-- Data records follows --

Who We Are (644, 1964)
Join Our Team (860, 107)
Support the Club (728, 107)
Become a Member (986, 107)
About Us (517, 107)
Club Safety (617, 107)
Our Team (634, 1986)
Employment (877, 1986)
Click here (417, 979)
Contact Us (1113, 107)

-- Data records concluded --

### [Work instructions]
Return the entries above exactly as they appear.

### [Result for this task]
Who We Are (644, 1964)
Join Our Team (860, 107)
Support the Club (728, 107)
Become a Member (986, 107)
About Us (517, 107)
Club Safety (617, 107)
Our Team (634, 1986)
Employment (877, 1986)
Click here (417, 979)
Contact Us (1113, 107)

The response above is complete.